Conocí a Jorge Edwards hace veintidós años, en una larga entrevista en su casa de Santiago de Chile. No sé qué extraña gracia le causé, que a partir de entonces no perdimos el contacto. Yo preparaba mi tesis doctoral y era, lo supe ya durante la entrevista, muy joven. Pero a veces llegar antes de tiempo es llegar justo a tiempo. Vendrían en adelante horas compartidas, algunos viajes, ceremonias literarias y confidencias, en las que cualquier palabra invitaba al recuerdo privado de grandes nombres propios del siglo XX: políticos aparte, todos los del Boom, los tótems parisinos (André Breton, Louis Aragon) o mis predilectos y los suyos, los viejos vanguardistas de su bohemia juvenil (Huidobro, Pablo de Rokha, Gabriela).

Ahora, ante la noticia reciente de la muerte de Jorge, es difícil, sin embargo, emocionarse.

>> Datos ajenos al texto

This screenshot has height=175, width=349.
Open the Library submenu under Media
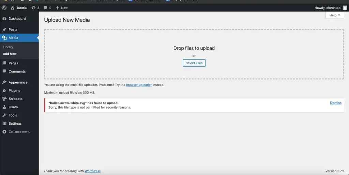(x=8, y=47)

Ni el autor ni su obra invitaron a ello. Se encargaba de aparentar cierto despego y frialdad. Fue un hombre mundano, en el mejor sentido de la palabra, y un gran vitalista, pero sin el entusiasmo que tan de cerca, mejor que nadie, conoció en Pablo Neruda, sino con el punto de cinismo del escritor-diplomático que ha oído y callado mucho. Pero, a pesar de esa apariencia, creo que tenía un fondo de gran ingenuidad. No en vano, la historia lo observará como el primero que dijo que el rey andaba desnudo. El rey era Fidel Castro y el libro, claro, "Persona non grata" (1973). En el año 2000 volvió a expresarse con la misma sinceridad ajena a todo cálculo egoísta sobre la conveniencia de detener a Pinochet en pleno proceso de transición democrática en Chile.

El viernes pasado recibí a media tarde la llamada de Fernando Iwasaki que me anunciaba su muerte. Nos consoló el hecho de que hubiera muerto lúcido y haciendo su voluntad hasta el final: viniéndose a vivir a Madrid tras la pandemia con su hija Ximena, que lo cuidó; o firmando ahora en el hospital para irse a su casa. Mi primer recuerdo para él fue el de estas primeras líneas, con esa emoción vicaria de haber conocido a un testigo de su época y a un escritor que quedará entre los grandes, como maestro de la crónica y el primero en hacer lo que nadie llamaba aún "autoficción".

Poco después, y contra lo que debe hacerse, quise recordar al amigo de los últimos días, anciano y enflaquecido como cuenta en "Adiós, Poeta…" que lo festejaba Neruda de joven ("Es usted el escritor más flaco de la literatura chilena"). Y entonces, sí, me arrastró toda la emoción que sin duda contenía el personaje: en la vulnerabilidad de estos meses había quedado al descubierto su fondo casi infantil, que era una pasión genuina por la literatura. Había pasado los últimos años repitiendo quién sabe si como un epitafio que sólo le había sido fiel a la literatura. A sus noventa años le brillaban los ojos al recitar con asombrosa exactitud a Alonso de Ercilla, a Shakespeare o a Proust, su bestia literaria con Balzac. Lo vuelvo a ver en el salón, ante una gran mesa baja atestada de libros y un atril sobre el que releía con una lupa gigante "La Regenta", en cuadros sueltos, por el placer de recordar. Últimamente quería recuperar esos escenarios de ficción ("quiero volver a Oviedo, así que ya sabes…"), y estábamos dejando pasar el invierno. Admiraba, por encima de todo, a Clarín, su valiente ingenuidad. Me hacía repetirle a cada tanto la suerte de su hijo, el rector Alas, fusilado en la guerra ("¿y lo habrán matado por venganza de la novela del padre?"). Creo que le recordaba toda la verdad de las mentiras, el enorme poder de las palabras.